Discriminant Function Analysis (DFA) and Logistic Regression (LR) are so similar, yet so different. Which one when, or either at any time? Lets see….
DISCRIMINANT FUNCTION ANALYSIS (DFA):
Is used to model the value (exclusive group membership) of a either a dichotomous or a nominal dependent variable (outcome) based on its relationship with one or more continuous scaled independent variables (predictors). A predictive model consisting of one or more discriminant functions (based on the linear combinations of the predictor variables that provide the best discrimination between the groups) is generated from a sample with a known membership on the dependent variable, to predict the membership of a sample with an unknown membership. So we train our model on current data to predict future data!
A classic example of DFA is for a bank’s loan department to develop a credit risk profile for current customers to predict the outcome (credit risk or not) for new loan applications. Other examples would be to predict whether new customers will buy or not, be brand loyal or not, if a sales strategy will have a low, medium, or high success rate, or into which segment new customers will fall. Furthermore, it indicates which of the predictors are the most differentiating (highest discriminant weights), in other words, which dimensions distinguish best among these consumer segments and why respondents fall into one group versus another group. In summary, it is a technique for classification, differentiation, and profiling.
Sounds good but DFA has some serious data assumptions and if our data fails to meet these assumptions, we can (and should) turn to logistic regression…. which is easier and has less strict assumptions (though in some cases LR may not be as robust as DFA).
LOGISTIC REGRESSION (LR): While logistic regression is very similar to discriminant function analysis, the primary question addressed by LR is “How likely is the case to belong to each group (DV)”. In contrast, the primary question addressed by DFA is “Which group (DV) is the case most likely to belong to”. So, LR estimates the probability of each case to belong to two or more groups (on the dependent variable) or the probability of occurrence if the predictor changes.

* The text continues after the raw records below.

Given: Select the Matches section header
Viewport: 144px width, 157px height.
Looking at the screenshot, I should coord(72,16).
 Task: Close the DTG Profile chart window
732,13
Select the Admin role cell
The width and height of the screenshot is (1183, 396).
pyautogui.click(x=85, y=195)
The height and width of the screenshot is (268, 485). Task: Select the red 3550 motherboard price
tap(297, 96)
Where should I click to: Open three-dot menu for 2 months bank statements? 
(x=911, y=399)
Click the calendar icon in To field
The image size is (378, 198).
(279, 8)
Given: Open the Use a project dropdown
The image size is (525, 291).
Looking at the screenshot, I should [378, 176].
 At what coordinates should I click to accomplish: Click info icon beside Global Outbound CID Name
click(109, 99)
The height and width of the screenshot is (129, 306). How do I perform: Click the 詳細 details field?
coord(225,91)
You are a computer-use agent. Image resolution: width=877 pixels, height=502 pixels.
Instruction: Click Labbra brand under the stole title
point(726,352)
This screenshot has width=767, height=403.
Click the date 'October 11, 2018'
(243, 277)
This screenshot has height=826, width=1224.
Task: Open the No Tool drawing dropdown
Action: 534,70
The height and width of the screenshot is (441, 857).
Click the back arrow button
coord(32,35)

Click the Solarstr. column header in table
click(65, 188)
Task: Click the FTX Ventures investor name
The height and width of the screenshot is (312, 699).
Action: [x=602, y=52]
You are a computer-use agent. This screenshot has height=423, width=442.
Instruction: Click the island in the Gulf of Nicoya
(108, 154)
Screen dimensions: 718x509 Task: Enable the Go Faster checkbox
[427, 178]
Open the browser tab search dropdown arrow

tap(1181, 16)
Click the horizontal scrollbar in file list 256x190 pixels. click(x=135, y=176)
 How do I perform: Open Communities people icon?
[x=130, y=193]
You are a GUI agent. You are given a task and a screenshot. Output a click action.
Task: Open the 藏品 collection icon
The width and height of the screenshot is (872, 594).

Rather than estimating the value of the outcome (as in ordinary least squares regression [OLS]), logistic regression estimates the probability of either a binary (e.g. success or failure, buy or not buy) or a multinomial outcome (e.g. into group 1 or 2 or 3). As the focus is on probability (based on the probability theory), the goal of analyses is to create a linear combination of the log of the odds of a case being in one group or another. An odds ratio is estimated for each of the predictor variables in the model.
While either technique (DFA or LR) are applicable in many instances, it is important to understand the key differences between them:
- While both techniques require a categorical dependent variable, LR is preferred when the dependent variable is dichotomous, while DFA is preferred when it is nominal (more than two groups).
- LR accepts continuous as well as categorical predictor variables while DFA accepts only continuous (or dummy) and no categorical predictors. Avoid dichotomous (dummy) predictors in DFA unless the dependent variable groups are of equal size.
- If all variables are continuous, use linear regression – but we’ll then predict values rather than group membership unless you discretize the DV. If all variables are categorical, use log linear analysis (which is an extension of the Chi-square).
- In LR we are more interested in the independent variables’ prediction power of the outcome, rather than the outcome itself which is more important in DFA.
- LR is more appropriate when the researcher is interested in the underlying structure of the prediction (“what are the most important predictors?” or “what is the role that different variables play in the prediction), rather than in the specific prediction of which group people belong to which is the emphasis of DFA. So in LR the emphasis is on the predictors, while in DFA the emphasis is on the group prediction itself.
- LR is preferred over DFA when the stricter DFA assumptions are not met (LR requires fewer assumptions).
- DFA requires multivariate normality while LR is robust against deviations from normality.
- LR is applicable to a broader range of research questions than DFA.
- LR generates dummy variables automatically, while in DFA they need to be created by the researcher.
- Use LR if group membership is a truly categorical variable… rather than splitting a continious variable into a dichotomous variable (discretization).
- LR generally requires a larger sample size than DFA.
I generally prefer LR where possible as it is more closely related to ordinary regression and easier to interpret and explain to clients.